● **WHAT THE TASK REQUIRES**
Repeat the line that contains "2370x1246 pixels. Task: Open" exactly, along with each following line up to and including the last line of the entries.

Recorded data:
○ ○ ○ ○
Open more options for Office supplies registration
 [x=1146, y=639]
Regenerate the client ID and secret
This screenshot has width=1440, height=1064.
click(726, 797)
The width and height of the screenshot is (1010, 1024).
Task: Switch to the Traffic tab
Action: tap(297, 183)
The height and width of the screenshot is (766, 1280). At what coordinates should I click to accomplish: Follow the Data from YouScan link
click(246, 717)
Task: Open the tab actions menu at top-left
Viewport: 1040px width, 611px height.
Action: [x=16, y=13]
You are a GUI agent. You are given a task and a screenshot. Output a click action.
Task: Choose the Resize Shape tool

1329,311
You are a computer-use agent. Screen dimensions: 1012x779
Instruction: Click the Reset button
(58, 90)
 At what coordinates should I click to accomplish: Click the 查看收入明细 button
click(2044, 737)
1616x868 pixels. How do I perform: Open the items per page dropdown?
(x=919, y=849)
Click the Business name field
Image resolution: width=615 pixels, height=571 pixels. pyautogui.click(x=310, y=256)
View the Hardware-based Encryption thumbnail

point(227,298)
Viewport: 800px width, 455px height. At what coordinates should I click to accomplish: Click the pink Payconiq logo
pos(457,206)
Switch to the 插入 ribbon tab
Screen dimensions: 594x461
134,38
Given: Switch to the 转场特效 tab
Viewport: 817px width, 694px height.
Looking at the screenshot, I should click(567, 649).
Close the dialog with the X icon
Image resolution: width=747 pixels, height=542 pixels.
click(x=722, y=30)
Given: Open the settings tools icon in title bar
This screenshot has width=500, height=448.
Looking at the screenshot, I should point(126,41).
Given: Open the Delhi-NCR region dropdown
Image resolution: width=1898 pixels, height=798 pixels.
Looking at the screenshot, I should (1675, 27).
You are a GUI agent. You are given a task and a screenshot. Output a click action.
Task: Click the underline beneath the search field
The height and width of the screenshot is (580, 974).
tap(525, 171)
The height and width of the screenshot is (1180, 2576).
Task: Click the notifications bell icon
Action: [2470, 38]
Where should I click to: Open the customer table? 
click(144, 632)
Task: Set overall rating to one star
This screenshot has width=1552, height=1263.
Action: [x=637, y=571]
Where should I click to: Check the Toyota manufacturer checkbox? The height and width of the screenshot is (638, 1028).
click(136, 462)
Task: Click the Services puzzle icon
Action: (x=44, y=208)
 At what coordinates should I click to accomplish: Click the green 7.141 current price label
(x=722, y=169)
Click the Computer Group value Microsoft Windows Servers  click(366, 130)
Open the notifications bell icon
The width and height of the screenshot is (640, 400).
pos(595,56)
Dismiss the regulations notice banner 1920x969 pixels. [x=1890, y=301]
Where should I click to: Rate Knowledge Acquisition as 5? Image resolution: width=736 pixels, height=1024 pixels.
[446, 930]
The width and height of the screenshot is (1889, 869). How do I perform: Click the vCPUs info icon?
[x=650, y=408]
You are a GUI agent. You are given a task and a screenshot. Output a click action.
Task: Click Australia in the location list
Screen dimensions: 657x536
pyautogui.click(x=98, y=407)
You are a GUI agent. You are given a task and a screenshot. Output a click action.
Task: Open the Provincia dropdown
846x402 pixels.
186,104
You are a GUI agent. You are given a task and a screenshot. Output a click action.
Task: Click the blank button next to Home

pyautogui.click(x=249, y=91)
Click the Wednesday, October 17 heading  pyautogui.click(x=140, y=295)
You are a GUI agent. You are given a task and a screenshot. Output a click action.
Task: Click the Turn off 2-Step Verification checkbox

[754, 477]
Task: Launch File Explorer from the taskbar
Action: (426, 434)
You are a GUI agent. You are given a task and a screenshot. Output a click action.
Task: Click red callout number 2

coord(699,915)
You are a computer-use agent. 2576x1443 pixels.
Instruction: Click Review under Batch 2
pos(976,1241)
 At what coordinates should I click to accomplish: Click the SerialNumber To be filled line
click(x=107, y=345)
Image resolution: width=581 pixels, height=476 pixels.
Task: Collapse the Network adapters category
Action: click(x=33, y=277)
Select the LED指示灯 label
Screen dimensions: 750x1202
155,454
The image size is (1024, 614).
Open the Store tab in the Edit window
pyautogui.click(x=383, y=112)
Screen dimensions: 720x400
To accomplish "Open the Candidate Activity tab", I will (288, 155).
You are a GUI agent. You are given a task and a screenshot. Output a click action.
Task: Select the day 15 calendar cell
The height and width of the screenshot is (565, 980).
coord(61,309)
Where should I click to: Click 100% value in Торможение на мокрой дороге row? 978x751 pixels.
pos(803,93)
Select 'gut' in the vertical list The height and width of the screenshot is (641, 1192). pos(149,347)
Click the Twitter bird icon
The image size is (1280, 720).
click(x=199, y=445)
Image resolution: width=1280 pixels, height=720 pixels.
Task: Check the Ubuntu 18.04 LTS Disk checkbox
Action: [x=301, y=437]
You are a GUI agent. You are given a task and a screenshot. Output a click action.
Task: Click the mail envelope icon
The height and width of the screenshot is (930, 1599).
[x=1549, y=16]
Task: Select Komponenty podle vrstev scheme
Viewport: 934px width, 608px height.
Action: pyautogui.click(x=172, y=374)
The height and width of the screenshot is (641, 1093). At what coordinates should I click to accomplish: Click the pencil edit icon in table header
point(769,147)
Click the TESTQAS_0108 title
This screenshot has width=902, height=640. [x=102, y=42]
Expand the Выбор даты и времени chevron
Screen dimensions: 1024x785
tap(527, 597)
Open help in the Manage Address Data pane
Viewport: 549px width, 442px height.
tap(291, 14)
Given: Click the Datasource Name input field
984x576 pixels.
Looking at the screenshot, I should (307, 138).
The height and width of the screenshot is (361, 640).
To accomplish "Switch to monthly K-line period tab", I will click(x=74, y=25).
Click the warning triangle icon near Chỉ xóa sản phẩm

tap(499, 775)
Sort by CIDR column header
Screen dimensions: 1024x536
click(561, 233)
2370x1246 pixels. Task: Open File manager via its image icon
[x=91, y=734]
○ ○ ○ ○
● **FINISHED EXERCISE**
2370x1246 pixels. Task: Open File manager via its image icon
[x=91, y=734]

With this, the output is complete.